(Extracted records)
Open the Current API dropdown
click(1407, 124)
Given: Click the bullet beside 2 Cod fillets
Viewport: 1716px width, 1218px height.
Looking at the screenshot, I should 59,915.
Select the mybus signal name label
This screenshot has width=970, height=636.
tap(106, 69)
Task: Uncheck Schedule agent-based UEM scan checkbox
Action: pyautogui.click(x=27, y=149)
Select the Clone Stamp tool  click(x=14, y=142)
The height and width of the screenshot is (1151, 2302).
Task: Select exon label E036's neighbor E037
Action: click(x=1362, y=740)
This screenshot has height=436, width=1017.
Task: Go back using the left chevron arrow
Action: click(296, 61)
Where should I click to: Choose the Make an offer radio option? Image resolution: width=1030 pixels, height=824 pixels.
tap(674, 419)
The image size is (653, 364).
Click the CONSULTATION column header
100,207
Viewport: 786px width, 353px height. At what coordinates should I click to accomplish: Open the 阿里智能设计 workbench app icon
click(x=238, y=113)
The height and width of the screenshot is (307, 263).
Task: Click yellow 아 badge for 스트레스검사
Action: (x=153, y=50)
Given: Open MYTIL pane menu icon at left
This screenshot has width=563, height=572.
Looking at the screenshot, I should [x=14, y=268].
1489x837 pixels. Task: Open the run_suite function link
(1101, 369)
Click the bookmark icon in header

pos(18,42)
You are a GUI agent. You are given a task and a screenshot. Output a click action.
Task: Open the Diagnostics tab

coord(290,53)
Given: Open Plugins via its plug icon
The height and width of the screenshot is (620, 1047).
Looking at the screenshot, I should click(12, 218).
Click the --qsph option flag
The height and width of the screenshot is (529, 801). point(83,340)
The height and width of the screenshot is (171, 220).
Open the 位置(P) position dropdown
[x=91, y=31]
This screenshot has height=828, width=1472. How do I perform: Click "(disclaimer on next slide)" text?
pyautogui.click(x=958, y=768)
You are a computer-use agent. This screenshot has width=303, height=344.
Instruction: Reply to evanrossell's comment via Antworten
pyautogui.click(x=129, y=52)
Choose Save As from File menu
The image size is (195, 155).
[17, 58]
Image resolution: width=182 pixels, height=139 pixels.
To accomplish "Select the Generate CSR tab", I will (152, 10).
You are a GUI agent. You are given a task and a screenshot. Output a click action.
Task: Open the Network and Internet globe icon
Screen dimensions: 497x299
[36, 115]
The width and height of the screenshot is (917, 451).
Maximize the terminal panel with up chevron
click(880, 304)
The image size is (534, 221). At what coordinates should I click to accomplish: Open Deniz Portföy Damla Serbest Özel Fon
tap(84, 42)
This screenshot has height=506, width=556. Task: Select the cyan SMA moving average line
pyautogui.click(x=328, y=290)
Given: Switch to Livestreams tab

Stated task:
Please rewrite the listing from the line with "The image size is (653, 364)." up to and including the line with "coord(290,53)", swapping "Diagnostics" for "Performance" and keeping everything else the same.

Exercise answer:
The image size is (653, 364).
Click the CONSULTATION column header
100,207
Viewport: 786px width, 353px height. At what coordinates should I click to accomplish: Open the 阿里智能设计 workbench app icon
click(x=238, y=113)
The height and width of the screenshot is (307, 263).
Task: Click yellow 아 badge for 스트레스검사
Action: (x=153, y=50)
Given: Open MYTIL pane menu icon at left
This screenshot has width=563, height=572.
Looking at the screenshot, I should [x=14, y=268].
1489x837 pixels. Task: Open the run_suite function link
(1101, 369)
Click the bookmark icon in header

pos(18,42)
You are a GUI agent. You are given a task and a screenshot. Output a click action.
Task: Open the Performance tab

coord(290,53)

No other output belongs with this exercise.